AIM OF THE EXERCISE: All that is wanted is an exact copy of the lines below, starting at the one that contains "Task: Click the seated figure in the etching" and running to the end.

Stored items:
----

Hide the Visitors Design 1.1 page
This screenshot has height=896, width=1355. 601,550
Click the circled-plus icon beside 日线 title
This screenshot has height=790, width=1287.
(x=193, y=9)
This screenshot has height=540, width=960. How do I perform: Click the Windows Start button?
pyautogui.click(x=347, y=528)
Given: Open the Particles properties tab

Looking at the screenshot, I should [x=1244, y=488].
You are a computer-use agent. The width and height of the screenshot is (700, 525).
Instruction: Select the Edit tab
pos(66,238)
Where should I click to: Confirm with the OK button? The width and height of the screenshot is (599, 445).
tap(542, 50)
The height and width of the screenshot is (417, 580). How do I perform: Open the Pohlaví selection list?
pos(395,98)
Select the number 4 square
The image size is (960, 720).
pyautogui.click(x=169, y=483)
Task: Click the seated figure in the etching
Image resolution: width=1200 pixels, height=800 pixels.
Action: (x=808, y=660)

----

EXERCISE RESULT:
Task: Click the seated figure in the etching
Image resolution: width=1200 pixels, height=800 pixels.
Action: (x=808, y=660)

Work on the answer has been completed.